Fat but fit

Give yourself some big love

No formula. Just a fridge full of love.

No formula. Just a fridge full of love.

I come from a long line of disappointed dieters who tried everything: grapefruit, Ayds candies, diet pills, those inflatable plastic pants that help you sweat off fat while cleaning the house, Weight Watchers, Slim Fast, Atkins, South Beach, even a large drawing of a very fat woman bulging out of her clothes taped to the refrigerator.

Each time, however, the result was inevitable: regained weight, disappointment, shame.

My mother, grandmother and aunts lost and gained the same pounds over and over in a never-ending quest to fit the mold of feminine beauty. So I was amazed to pick up a copy of UC Davis researcher and City College of San Francisco professor Linda Bacon’s new book and discover that dieting isn’t just futile: It’s downright unhealthy.

Bacon’s book, Healthy at Every Size, presents scientific evidence that being obese isn’t a health problem. She systematically debunks myths about being overweight, clarifying that obesity doesn’t cause illness—diabetes, heart disease, hypertension. They’re just likely to co-occur.

Bacon suggests a simple response to the public “war on fat.” “People are always looking for the formula. They want to be told what to eat and what to do. The biggest thing is not to give it to them,” she explained last week. But this is tough to do; there’s a $50 billion a year weight-loss industry, pitched by stars like Queen Latifah.
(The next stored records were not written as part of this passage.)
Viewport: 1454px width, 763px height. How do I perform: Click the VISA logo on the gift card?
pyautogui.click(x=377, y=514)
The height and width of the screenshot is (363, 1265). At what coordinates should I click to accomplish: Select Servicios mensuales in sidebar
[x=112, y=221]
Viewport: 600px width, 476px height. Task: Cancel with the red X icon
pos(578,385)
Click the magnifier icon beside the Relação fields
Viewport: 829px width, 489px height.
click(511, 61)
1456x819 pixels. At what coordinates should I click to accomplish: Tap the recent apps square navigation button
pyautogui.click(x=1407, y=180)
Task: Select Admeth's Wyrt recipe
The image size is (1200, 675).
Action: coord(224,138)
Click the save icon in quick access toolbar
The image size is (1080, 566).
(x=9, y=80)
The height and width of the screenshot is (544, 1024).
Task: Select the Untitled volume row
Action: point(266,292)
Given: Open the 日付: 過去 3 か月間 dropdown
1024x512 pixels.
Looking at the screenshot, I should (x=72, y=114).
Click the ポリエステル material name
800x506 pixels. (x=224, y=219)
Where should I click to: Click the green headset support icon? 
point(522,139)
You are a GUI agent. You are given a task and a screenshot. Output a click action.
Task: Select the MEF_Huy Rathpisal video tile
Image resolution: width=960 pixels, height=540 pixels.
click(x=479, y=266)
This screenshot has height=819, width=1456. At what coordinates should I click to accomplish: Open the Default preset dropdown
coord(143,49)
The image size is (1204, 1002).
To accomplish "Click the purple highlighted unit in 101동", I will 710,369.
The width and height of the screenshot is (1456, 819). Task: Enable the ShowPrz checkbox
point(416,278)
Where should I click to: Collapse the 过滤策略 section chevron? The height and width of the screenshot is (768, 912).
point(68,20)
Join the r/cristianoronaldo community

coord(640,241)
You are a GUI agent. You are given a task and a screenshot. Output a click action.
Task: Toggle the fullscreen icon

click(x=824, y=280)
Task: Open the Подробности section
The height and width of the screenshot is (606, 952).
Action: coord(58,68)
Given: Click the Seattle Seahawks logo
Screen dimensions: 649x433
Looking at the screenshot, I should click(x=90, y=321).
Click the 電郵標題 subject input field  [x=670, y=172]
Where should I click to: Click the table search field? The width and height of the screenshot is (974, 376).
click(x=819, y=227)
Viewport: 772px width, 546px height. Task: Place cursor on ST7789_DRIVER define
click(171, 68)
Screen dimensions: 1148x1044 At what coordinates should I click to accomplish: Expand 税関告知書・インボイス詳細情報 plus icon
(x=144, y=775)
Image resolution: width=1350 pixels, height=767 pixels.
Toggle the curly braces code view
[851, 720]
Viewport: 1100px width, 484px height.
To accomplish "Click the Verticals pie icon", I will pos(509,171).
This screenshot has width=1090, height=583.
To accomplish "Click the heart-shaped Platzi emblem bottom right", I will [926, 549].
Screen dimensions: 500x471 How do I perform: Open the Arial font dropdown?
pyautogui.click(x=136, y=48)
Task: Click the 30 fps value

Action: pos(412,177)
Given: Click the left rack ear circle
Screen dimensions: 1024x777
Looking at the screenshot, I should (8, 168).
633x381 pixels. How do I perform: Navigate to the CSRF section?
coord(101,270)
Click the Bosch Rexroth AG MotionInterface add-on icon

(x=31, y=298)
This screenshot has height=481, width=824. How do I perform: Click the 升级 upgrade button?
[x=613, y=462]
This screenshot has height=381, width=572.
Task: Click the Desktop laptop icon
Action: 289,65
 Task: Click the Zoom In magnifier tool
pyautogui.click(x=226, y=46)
Bacon recommends encouraging people to learn to trust their bodies. “The first step is to work on living in the body that you have. Recognize that it can take good care of you; you don’t have to fight it,” she said. By focusing on eating good food when you’re hungry, moving around regularly (some people might call it “working out,” but it shouldn’t be punishment) and appreciating your body just as it is, you can be fat but fit.

Or not-so-fat but fit. “Loving your body as it is isn’t giving up on it being different some day,” Bacon said. “If you love the body that you’re living in, it gives you motivation to treat it well.

“This is very different from the old approach, which teaches you to change your body first to become something different from who you are.”

An added plus is that this has a positive impact on our planet, too. Bacon is now working on a book that will look at the relationship between eating for health and eating for sustainability. “What’s good for you is good for the planet,” she reminded.